───── Material for this exercise ─────
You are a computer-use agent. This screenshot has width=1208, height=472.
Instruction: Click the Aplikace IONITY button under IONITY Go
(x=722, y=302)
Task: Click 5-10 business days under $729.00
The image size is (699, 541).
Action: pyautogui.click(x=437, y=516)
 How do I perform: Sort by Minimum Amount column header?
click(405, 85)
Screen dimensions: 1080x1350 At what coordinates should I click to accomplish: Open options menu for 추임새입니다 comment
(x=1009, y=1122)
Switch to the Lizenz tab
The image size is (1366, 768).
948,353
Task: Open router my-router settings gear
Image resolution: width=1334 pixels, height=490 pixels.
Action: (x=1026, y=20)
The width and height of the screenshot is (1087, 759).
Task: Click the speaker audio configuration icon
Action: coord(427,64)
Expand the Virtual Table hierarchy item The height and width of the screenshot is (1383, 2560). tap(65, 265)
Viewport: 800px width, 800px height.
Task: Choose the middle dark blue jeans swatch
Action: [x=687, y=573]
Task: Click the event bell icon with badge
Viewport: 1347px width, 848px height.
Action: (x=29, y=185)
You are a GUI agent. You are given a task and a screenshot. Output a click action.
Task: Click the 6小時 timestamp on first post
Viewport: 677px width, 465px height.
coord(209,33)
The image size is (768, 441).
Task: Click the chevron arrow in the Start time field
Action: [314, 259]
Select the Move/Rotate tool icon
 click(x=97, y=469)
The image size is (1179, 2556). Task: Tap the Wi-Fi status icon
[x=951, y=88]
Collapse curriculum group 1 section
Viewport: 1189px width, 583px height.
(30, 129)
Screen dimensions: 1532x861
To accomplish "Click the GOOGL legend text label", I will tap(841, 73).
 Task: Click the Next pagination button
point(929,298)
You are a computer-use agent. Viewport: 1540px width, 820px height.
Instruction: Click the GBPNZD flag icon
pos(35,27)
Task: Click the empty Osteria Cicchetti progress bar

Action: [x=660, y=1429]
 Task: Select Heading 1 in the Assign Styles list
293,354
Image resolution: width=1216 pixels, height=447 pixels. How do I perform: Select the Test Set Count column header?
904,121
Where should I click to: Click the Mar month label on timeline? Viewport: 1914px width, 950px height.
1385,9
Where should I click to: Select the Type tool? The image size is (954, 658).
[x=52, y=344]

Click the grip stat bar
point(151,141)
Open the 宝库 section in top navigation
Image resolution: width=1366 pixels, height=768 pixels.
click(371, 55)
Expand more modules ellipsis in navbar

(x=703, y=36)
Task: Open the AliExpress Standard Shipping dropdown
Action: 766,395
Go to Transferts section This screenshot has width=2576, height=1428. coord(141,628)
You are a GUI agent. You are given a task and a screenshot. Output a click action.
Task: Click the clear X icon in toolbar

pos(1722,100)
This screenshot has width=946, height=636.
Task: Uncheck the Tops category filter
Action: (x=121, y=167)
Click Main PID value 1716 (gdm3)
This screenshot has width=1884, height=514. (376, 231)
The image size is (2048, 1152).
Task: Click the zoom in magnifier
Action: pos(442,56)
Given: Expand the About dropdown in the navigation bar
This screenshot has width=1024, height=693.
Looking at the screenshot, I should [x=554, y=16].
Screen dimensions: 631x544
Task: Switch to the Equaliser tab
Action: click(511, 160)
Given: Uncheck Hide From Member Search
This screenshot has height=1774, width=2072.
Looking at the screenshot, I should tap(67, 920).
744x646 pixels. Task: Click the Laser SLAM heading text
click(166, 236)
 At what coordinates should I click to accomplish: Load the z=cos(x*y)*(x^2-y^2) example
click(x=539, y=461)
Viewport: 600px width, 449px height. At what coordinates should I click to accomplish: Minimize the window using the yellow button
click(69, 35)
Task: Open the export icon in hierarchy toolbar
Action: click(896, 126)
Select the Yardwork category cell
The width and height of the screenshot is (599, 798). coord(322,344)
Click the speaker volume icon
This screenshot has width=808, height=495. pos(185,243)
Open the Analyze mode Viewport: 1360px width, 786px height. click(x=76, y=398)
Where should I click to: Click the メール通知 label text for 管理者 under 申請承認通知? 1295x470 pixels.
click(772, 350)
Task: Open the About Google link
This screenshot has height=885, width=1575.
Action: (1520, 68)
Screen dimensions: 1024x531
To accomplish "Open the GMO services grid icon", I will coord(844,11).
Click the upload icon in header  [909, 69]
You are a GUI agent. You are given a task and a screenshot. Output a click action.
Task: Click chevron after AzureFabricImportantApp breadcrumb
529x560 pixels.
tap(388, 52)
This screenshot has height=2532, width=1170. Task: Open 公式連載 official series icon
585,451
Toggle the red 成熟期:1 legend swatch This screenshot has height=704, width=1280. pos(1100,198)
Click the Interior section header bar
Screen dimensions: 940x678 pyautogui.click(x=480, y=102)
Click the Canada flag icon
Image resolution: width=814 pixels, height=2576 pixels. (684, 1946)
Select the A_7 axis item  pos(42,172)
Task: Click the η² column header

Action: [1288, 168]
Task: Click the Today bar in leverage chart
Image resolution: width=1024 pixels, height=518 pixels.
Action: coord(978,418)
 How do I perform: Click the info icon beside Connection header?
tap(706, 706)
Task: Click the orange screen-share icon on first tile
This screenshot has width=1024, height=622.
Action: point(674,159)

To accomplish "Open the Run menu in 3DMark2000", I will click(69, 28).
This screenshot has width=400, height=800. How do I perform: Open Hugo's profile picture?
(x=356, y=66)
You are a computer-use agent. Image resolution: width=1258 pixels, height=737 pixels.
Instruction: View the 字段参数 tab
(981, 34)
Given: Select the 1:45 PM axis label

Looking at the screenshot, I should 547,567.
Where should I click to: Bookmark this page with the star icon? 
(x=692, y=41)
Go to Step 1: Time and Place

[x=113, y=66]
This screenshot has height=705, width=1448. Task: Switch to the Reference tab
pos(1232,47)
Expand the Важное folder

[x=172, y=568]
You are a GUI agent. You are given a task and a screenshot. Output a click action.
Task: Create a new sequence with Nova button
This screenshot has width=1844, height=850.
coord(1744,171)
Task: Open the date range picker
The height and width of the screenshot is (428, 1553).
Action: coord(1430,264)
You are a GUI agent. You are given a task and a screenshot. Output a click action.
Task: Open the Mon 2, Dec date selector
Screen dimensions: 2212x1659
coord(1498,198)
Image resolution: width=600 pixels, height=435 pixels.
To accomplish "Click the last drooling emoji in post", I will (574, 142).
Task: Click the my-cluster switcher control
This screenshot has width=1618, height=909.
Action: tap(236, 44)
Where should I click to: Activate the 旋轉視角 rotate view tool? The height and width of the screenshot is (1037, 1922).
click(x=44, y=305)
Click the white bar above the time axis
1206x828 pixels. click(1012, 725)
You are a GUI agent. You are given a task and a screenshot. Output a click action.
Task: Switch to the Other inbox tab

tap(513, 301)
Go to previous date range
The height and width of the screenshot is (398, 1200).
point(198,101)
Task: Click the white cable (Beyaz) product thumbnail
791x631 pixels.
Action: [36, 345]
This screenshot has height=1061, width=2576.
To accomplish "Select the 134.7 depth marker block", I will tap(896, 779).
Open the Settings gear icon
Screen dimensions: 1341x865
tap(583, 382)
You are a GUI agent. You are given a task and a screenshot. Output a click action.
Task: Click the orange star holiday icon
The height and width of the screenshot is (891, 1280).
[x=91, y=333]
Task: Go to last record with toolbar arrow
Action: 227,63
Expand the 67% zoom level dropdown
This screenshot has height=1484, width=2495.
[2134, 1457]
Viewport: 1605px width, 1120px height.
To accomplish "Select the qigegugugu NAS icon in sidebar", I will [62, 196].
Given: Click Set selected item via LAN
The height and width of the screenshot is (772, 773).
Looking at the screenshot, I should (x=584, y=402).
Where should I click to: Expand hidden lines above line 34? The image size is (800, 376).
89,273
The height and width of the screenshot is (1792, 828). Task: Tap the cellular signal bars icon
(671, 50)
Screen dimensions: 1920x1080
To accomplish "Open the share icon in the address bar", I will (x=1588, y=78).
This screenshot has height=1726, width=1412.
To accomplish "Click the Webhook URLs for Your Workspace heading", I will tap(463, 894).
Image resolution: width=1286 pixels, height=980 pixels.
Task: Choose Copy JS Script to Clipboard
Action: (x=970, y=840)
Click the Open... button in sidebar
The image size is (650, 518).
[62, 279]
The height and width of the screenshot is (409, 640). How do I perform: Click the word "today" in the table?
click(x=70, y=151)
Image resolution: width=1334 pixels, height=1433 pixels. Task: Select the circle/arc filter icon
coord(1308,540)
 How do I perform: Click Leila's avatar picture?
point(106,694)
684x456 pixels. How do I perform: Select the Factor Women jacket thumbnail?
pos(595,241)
─────
### Problem description
Transcribe the data between the line containing "Collapse curriculum group 1 section" and the line containing "point(151,141)", inclusive, reproducing each line exactly as it appears.

### Exercise response
Collapse curriculum group 1 section
Viewport: 1189px width, 583px height.
(30, 129)
Screen dimensions: 1532x861
To accomplish "Click the GOOGL legend text label", I will tap(841, 73).
 Task: Click the Next pagination button
point(929,298)
You are a computer-use agent. Viewport: 1540px width, 820px height.
Instruction: Click the GBPNZD flag icon
pos(35,27)
Task: Click the empty Osteria Cicchetti progress bar

Action: [x=660, y=1429]
 Task: Select Heading 1 in the Assign Styles list
293,354
Image resolution: width=1216 pixels, height=447 pixels. How do I perform: Select the Test Set Count column header?
904,121
Where should I click to: Click the Mar month label on timeline? Viewport: 1914px width, 950px height.
1385,9
Where should I click to: Select the Type tool? The image size is (954, 658).
[x=52, y=344]

Click the grip stat bar
point(151,141)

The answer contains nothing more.